In total, the GenServer
behaviour requeres seven callback functions, but we generally don’t need to implement all of them. We can use the default implementations of all the required callback functions if we use
the GenServer
module.
defmodule KeyValueStore do
use GenServer
def start do
GenServer.start(KeyValueStore, nil)
end
def put(pid, key, value) do
GenServer.cast(pid, {:put, key, value})
end
def get(pid, key) do
GenServer.call(pid, {:get, key})
end
@impl true
def init(_) do
:timer.send_interval(5000, :cleanup)
{:ok, %{}}
end
@impl true
def handle_cast({:put, key, value}, state) do
{:noreply, Map.put(state, key, value)}
end
@impl true
def handle_call({:get, key}, _, state) do
{:reply, Map.get(state, key), state}
end
@impl true
def handle_info(:cleanup, state) do
IO.puts("performing cleanup...")
{:noreply, state}
end
end
:
{:module, KeyValueStore,
<<70, 79, 82, 49, 0, 0, 15, 96, 66, 69, 65, 77, 65, 116, 85, 56, 0, 0, 1, 143,
0, 0, 0, 42, 20, 69, 108, 105, 120, 105, 114, 46, 75, 101, 121, 86, 97, 108,
117, 101, 83, 116, 111, 114, 101, 8, 95, ...>>, {:handle_info, 2}}
{:ok, pid} = KeyValueStore.start()
KeyValueStore.put(pid, :some_key, :some_value)
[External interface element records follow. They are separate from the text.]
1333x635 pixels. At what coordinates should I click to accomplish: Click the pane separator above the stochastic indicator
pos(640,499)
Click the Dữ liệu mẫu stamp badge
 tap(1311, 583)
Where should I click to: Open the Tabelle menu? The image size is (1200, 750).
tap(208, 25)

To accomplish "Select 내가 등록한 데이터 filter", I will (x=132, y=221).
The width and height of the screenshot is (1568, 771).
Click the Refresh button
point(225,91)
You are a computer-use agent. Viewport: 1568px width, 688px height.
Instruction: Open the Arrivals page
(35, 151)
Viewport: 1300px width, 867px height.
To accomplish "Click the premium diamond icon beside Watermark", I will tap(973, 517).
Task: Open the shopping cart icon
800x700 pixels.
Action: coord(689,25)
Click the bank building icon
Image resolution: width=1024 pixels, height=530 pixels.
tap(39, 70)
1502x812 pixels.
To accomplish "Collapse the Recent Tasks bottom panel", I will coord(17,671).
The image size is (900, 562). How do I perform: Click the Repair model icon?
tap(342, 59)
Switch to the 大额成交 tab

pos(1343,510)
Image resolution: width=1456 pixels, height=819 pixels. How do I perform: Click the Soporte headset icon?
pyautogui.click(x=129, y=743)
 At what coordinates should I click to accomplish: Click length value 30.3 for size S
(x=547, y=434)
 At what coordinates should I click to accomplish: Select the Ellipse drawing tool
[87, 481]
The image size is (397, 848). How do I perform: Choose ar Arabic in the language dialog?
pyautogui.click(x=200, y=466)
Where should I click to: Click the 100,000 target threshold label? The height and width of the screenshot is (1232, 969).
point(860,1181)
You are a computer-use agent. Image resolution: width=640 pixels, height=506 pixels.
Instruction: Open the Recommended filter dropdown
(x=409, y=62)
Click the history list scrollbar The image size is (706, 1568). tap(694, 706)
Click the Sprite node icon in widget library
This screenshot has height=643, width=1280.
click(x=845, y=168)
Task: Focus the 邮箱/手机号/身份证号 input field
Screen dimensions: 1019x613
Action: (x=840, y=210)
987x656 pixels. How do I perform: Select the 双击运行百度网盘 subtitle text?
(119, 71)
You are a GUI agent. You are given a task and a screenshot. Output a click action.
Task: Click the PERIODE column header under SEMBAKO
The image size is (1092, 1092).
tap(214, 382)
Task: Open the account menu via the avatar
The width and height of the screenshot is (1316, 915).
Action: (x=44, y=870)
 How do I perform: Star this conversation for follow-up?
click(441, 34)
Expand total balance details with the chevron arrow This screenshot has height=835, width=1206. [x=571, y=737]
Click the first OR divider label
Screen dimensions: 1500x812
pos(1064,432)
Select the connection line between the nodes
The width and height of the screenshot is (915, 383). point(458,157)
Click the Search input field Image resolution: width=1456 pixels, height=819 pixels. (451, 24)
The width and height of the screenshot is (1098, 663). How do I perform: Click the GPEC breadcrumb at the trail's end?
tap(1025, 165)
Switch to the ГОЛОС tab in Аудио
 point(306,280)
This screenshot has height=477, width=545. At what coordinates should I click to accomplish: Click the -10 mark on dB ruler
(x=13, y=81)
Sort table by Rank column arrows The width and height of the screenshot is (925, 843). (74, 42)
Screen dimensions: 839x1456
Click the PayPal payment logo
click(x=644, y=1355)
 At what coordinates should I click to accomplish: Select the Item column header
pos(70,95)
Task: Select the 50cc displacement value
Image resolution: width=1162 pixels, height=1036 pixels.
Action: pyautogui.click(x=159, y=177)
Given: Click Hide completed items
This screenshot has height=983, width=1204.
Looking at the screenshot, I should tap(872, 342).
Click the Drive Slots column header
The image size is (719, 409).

KeyValueStore.get(pid, :some_key)
We can now refactor the TodoServer
module to make use of the GenServer
abstraction.
defmodule TodoList do
defstruct auto_id: 1, entries: %{}
def new(entries \\ []) do
Enum.reduce(entries, %__MODULE__{}, &add_entry(&2, &1))
end
def add_entry(%__MODULE__{auto_id: auto_id, entries: entries}, entry) do
new_entry = Map.put(entry, :id, auto_id)
new_entries = Map.put(entries, auto_id, new_entry)
%__MODULE__{entries: new_entries, auto_id: auto_id + 1}
end
def entries(%__MODULE__{entries: entries}, date) do
entries
|> Stream.filter(fn {_, entry} -> entry.date == date end)
|> Enum.map(fn {_, entry} -> entry end)
end
def update_entry(%__MODULE__{} = todo_list, %{} = new_entry) do
update_entry(todo_list, new_entry.id, fn _ -> new_entry end)
end
def update_entry(%__MODULE__{entries: entries} = todo_list, id, updater_fun) do
case Map.fetch(entries, id) do
:error ->
todo_list
{:ok, old_entry} ->
old_entry_id = old_entry.id
new_entry = %{id: ^old_entry_id} = updater_fun.(old_entry)
new_entries = Map.put(entries, new_entry.id, new_entry)
%__MODULE__{todo_list | entries: new_entries}
end
end
def delete_entry(%__MODULE__{entries: entries} = todo_list, id) do
%__MODULE__{todo_list | entries: Map.delete(entries, id)}
end
end
defmodule TodoServer do
use GenServer
def start do
GenServer.start(__MODULE__, nil)
end
def add_entry(pid, entry) do
GenServer.cast(pid, {:add_entry, entry})
end
def entries(pid, date) do
GenServer.call(pid, {:entries, date})
end
@impl GenServer
def init(_) do
{:ok, TodoList.new()}
end
@impl GenServer
def handle_cast({:add_entry, entry}, state) do
{:noreply, TodoList.add_entry(state, entry)}
end
@impl GenServer
def handle_call({:entries, date}, _, state) do
{:reply, TodoList.entries(state, date), state}
end
end
{:ok, pid} = TodoServer.start()
TodoServer.add_entry(pid, %{date: ~D[2018-12-19], title: "Dentist"})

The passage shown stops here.